Cela fait deux mois que mon père vit avec moi, et ça se passe chaque jour un peu mieux. Il n'est pas toujours le patient le plus facile. De temps en temps, ses problèmes d'alcool lui jouent des tours, ou bien il se bat contre ses  troubles alimentaires. Et le manque d'espace contribue forcément à créer des tensions entre nous. Mais on essaye de faire de notre mieux, avec des hauts et des bas. Il peut encore se laver et s'habiller seul, mais sa mémoire lui fait régulièrement défaut, de sorte qu'il ne se rappelle plus quand il doit prendre ses médicaments ou à quelle heure arrive l'aide soignante à domicile.

Prendre soin de mon père tout en travaillant et en m'occupant de la maison n'est pas simple. Moralement aussi, c'est très dur de voir son père décliner alors qu'il n'a même pas 60 ans.

La prise en charge de mon père demande aussi un certain nombre de sacrifices. Ainsi, je suis toujours contrainte de reporter mes vacances et je me dépêche de rentrer à la maison au plus vite après le boulot.Tout le monde ne le comprend pas. Je me heurte malheureusement parfois à de l'incompréhension quand je fais remarquer que c'est dur pour moi. 'C'est toi qui l'as choisi!', me répond-on souvent. Heureusement, il y a aussi des gens qui témoignent du respect pour les efforts que je fais pour mon père.

 

Rien de plus normal

Mon père et moi passons aussi de beaux moments. Maintenant, nous mangeons tous les soirs ensemble et allons parfois faire les courses à deux.

Mes parents se sont toujours merveilleusement bien occupés de moi, je trouve donc cela normal que les rôles soient à présent inversés et de m'occuper de mon père maintenant qu'il a besoin d'aide.

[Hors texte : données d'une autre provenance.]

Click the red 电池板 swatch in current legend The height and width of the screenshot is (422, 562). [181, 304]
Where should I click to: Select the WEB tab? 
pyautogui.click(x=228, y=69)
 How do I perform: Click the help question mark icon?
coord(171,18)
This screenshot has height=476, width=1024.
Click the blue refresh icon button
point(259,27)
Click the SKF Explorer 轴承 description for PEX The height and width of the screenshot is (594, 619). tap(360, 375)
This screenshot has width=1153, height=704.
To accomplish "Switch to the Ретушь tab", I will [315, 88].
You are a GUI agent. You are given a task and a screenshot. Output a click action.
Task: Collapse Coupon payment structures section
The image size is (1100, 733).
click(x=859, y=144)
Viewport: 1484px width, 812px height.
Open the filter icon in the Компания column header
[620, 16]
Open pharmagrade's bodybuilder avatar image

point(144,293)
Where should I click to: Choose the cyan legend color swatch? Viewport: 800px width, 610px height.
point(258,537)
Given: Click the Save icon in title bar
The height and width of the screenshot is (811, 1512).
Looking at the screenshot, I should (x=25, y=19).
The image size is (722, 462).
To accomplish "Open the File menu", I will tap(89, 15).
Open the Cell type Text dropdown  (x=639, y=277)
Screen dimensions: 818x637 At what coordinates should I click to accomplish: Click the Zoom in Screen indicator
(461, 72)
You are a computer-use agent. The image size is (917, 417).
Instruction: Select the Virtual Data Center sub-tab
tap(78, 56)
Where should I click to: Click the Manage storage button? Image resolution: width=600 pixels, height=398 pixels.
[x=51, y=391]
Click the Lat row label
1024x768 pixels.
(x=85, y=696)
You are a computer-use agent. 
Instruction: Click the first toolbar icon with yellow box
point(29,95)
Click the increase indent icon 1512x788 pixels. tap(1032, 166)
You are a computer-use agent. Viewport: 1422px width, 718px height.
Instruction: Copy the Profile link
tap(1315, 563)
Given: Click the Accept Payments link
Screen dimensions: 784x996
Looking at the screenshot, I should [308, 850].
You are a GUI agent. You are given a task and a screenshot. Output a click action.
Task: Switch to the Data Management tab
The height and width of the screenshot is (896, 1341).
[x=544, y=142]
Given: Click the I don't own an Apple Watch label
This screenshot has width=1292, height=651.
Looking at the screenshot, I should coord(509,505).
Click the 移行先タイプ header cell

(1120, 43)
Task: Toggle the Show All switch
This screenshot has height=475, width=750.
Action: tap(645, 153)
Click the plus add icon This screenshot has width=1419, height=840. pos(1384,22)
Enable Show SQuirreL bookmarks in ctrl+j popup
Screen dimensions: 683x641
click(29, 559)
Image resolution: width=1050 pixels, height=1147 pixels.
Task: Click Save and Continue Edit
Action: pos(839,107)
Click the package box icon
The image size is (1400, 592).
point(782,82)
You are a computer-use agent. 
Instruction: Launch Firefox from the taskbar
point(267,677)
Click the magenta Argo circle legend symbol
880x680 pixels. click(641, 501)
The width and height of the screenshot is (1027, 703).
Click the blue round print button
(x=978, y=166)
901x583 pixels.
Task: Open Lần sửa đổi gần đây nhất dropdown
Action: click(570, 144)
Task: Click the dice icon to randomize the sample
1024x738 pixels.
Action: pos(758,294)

J'ai un amoureux, mais envisager d'habiter ensemble n'est pas à l'ordre du jour. Je pense bien sûr à l'avenir. Je réalise que je vais devoir prendre soin de mon père jusqu'à la fin de ses jours. Mais, tout comme les autres jeunes femmes, je rêve aussi de me marier et fonder une famille.C'est pour cela que nous cherchons un petit appartement pour mon père, tout près de chez moi. Son propre toit, où il aura droit à une aide familiale et une infirmière à domicile, et où il pourra vivre en toute indépendance aussi longtemps qu'il le pourra."